# Restaurants



## conklinwh (Dec 19, 2009)

I just went through the forum rules again to see if this kosher. I think that it is.
I know most people seem to have arrival info requests but what I would really like is a way to find out different places in Mexico and especially recommended places, hotels & restaurants.
We like to travel and although we have a wide range of interests we don't like to be unpleasantly surprised by following some tourist guide. I'm not looking for sales pitches but rather real experiences. For instance, we just did a short trip to Bernal, Ezekiel Montes & Queretaro. We had some good luck with food but really found a gem today. This is a husband/wife restaurant where the wife is Mexican but fluent in English, also some Italian because her husband/cook is from Parma Italy and I gather his Spanish not much better than his English but he is a wonderfully inventive northern Italian cook with amazingly authentic offereings.
Hopefully I can say the name, Tratoria del Lago. It is on highway 57 on the southbound side north of Juriquilla and the Bticina retorno and south of the San Miguel exit.
It is on a rise overlooking a lake with wonderful views.

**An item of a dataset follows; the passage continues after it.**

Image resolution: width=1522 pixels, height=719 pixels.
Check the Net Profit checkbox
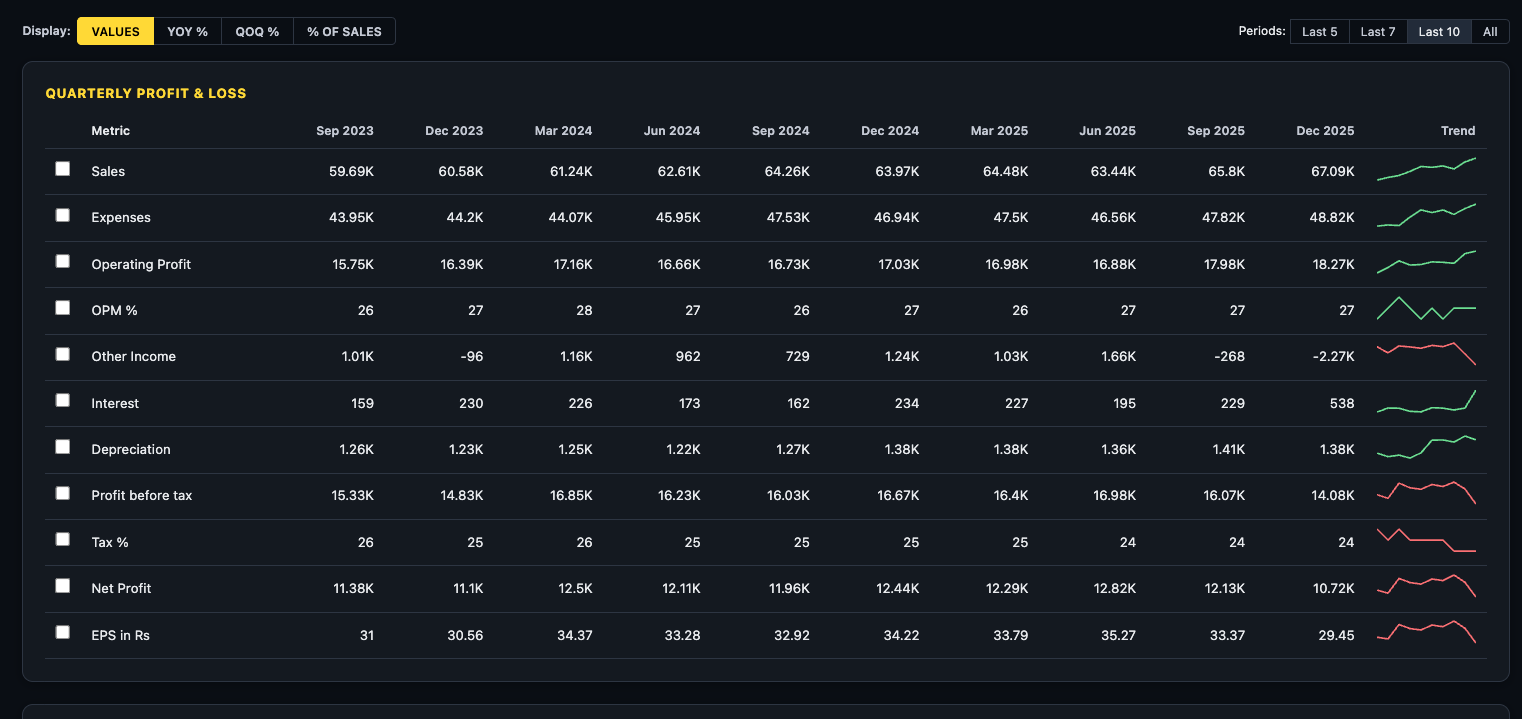[x=62, y=585]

I actually felt like I was overlooking lake Como in northern Italy as we finished our meal with expresso & Grappa..
I think our next trip will be to Valle Bravo and I'd really appreciate 1st hand recommendations for both small hotels and restaurants.


----------



## RVGRINGO (May 16, 2007)

It is perfectly OK to make recommendations and to tell of your experiences, so long as you don't have a commercial interest & please don't post unsolicited URLs.
In fact, many readers do want to live vicariously through the experiences of expats who are fortunate enough to live and travel here in Mexico.
My only problem is that some of the restaurant reviews can cause the reader to salivate into the keyboard, with detrimental results.


----------



## conklinwh (Dec 19, 2009)

OK, thanks! I have no commercial interests in Mexico but we do like to travel and good restaurants as well as interesting small hotels or B&B's that come with personal recommendations are certainly part of the experience that we look for.
I am still hoping that we will get some response concerning Valle Bravo.


----------